Tim tim-pdxlug at sentinelchicken.org
Sun Apr 25 00:10:33 UTC 2010


Hello all,

Many of the other posters covered several points on what I'm about to
say, but I'll summarize my thoughts briefly.  I've done a number of
wireless penetration tests in the past and I keep up with many of the
cryptographic details related to the current protocols.


> > We talked about that at the clinic and ruled it out as a false sense
> > of security since someone with the right equipment could observe
> > what MAC addresses are being used and spoof one of them.

This is very true.  It is trivial to spoof MAC addresses under Linux,
without any special equipment.  MAC address filtering provides the
security of Telnet, so it's not worth the effort and maintenance.


> At some point you need to compare the cost of all these security
> measures to their supposed benefit. What is the probability that
> anyone cares enough about gaining access to your network that they'd
> go to all the trouble of sniffing out the SSID, MAC addresses,
> cracking your WEP, etc.? Rather quite low, I'd bet. It may be a better
> use of your time to focus on host security instead.

The problem with this argument is the assumption that doing this stuff
is "hard".  Even if the attacks are complex for a computer, if
push-button tools let you do it with little effort and maybe a few
hours of sniffing/cracking, then the bar is still pretty low.  

What would an attacker want from Richard's network?  Who knows.  Maybe
just free bandwidth, or a way to anonymize other illegal activities.
Maybe the gain isn't worth the effort, but with many insecure wireless
(WEP included) networks, the effort is really small to begin with.

Here's what I recommend for security:

- Forget about signal strength and when it might drop off.  This only
  stops people who don't have big antennas.

- Don't bother with WEP.  It's essentially completely broken in
  multiple ways.

- Avoid WPA1 if you can.  It's a badly designed protocol with elements
  of backward compatibility from WEP.  It's not totally broken yet,
  but there are certain attacks and published tools out there.

- WPA2 (specifically CCMP) should be solid.

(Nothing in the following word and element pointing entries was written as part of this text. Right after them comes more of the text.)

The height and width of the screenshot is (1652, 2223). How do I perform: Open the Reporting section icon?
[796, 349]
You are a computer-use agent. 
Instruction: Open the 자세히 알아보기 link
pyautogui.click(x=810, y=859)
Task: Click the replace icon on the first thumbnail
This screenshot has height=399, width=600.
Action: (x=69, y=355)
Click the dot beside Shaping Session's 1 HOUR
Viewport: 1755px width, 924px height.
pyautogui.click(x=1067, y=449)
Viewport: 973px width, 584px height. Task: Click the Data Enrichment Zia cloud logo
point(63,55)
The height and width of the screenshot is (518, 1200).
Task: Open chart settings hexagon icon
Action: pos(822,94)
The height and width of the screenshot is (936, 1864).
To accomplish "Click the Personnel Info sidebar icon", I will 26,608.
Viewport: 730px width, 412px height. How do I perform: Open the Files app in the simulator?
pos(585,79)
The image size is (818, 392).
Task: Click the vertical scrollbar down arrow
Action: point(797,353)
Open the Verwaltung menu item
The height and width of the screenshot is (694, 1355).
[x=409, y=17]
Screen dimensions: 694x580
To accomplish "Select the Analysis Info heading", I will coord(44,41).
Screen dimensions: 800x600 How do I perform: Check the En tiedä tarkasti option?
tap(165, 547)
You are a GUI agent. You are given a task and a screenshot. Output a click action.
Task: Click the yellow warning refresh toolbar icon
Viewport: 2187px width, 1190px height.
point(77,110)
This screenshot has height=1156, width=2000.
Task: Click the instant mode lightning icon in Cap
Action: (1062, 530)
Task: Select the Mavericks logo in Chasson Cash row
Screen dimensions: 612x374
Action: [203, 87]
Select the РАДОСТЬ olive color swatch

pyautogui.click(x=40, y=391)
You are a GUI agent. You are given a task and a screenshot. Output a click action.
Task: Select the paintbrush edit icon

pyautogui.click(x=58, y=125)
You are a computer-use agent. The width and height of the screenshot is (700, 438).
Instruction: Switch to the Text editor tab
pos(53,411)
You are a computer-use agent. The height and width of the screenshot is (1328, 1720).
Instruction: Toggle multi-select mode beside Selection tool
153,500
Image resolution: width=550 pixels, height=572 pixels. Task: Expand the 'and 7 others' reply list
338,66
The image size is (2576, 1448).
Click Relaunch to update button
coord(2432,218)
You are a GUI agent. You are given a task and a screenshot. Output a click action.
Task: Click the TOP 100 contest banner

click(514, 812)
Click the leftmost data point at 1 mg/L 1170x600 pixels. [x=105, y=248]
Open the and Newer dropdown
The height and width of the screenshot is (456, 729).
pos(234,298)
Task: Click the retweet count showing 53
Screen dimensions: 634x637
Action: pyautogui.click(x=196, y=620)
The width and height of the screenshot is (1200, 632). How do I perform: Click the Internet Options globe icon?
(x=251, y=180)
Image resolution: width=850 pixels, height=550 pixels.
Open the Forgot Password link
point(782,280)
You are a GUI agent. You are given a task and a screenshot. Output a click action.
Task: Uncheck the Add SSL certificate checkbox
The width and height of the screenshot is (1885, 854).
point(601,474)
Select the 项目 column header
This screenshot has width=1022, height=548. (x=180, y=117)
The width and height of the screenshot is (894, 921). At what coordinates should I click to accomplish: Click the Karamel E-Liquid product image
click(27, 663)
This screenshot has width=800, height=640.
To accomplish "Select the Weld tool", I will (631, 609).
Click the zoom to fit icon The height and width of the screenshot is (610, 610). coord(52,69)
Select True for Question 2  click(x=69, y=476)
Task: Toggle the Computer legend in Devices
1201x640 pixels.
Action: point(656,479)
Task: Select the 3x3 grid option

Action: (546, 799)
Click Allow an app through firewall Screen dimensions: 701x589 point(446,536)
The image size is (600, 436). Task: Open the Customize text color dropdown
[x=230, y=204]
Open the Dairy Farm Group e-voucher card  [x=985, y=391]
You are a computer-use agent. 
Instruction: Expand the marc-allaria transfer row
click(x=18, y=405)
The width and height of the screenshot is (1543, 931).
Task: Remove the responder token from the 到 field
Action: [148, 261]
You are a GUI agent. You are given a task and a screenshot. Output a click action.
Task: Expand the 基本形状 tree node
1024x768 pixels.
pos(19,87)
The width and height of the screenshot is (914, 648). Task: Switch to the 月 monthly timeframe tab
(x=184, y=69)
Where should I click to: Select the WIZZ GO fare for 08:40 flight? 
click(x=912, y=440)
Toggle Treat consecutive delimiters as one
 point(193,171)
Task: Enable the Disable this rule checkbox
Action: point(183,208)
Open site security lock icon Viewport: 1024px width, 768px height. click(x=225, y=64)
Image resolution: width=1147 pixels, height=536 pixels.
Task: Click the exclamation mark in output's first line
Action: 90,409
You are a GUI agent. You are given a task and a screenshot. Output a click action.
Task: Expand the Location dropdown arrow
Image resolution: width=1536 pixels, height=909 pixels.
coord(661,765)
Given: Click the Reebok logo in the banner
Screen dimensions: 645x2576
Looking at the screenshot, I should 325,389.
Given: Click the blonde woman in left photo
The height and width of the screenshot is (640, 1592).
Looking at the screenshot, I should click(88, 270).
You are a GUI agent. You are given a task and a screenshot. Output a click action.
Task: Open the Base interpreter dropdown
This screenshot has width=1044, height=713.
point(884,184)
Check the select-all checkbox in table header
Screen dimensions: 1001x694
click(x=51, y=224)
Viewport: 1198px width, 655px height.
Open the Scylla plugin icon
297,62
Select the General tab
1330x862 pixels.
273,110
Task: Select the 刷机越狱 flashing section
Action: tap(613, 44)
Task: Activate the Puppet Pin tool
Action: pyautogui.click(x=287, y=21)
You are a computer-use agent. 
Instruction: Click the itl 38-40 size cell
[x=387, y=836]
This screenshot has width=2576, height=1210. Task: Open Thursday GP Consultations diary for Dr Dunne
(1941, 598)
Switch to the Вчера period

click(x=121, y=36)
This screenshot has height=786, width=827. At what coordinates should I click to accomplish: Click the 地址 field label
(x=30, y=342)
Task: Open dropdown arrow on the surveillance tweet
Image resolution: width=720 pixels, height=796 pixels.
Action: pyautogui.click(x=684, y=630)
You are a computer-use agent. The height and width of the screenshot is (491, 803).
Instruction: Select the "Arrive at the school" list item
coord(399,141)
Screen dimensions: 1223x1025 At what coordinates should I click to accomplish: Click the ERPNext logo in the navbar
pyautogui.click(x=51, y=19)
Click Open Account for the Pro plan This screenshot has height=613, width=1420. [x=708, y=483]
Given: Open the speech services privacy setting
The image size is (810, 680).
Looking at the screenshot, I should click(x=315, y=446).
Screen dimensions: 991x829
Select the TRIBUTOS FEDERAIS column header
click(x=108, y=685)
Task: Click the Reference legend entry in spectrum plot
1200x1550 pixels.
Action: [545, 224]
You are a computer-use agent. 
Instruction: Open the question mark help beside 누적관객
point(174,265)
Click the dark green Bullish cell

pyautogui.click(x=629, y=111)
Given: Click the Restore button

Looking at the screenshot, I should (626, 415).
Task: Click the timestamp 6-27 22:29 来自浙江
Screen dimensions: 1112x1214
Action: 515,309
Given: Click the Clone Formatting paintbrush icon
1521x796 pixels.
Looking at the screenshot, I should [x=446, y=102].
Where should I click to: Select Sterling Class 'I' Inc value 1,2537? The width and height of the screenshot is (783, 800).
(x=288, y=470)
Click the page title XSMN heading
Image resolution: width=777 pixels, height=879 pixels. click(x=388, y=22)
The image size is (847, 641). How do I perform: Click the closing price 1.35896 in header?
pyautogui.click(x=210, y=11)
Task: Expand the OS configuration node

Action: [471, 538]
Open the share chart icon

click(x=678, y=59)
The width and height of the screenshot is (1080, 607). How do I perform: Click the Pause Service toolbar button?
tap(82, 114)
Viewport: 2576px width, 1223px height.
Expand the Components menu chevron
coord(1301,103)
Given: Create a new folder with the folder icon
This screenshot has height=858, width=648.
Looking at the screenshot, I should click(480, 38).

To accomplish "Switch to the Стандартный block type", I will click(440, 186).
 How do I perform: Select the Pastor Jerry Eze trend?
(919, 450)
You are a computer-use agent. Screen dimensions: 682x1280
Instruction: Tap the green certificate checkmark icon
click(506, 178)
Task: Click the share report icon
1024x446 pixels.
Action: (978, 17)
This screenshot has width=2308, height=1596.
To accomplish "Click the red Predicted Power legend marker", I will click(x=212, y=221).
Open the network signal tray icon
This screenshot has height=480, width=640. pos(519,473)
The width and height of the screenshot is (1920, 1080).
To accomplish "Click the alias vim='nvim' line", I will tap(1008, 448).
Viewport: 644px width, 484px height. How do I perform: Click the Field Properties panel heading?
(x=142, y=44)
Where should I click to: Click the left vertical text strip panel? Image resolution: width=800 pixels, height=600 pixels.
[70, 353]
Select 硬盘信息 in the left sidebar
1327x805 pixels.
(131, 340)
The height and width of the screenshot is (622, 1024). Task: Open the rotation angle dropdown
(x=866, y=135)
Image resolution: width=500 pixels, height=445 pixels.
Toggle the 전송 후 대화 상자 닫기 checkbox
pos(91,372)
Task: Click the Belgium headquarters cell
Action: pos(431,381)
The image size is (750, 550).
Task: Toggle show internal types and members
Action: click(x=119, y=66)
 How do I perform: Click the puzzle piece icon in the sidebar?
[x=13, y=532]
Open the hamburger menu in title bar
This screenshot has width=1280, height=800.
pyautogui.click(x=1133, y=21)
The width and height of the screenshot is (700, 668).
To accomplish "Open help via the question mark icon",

- Be sure to pick a network SSID which is not common.  Then pick a
  good password for the network.  In order to brute-force a password
  with WPA, one needs to incorporate the SSID into the process, so
  precomputation attacks on your network can be thwarted by picking an
  uncommon SSID.  (In other words, don't leave it as "linksys" or
  something like that.)

- If your AP software doesn't support WPA1/2, then consider
  firewalling off access and only allow routing via OpenVPN.  It's
  quite good and not terribly difficult to set up.


Hope that helps Richard and anyone else with a wireless network.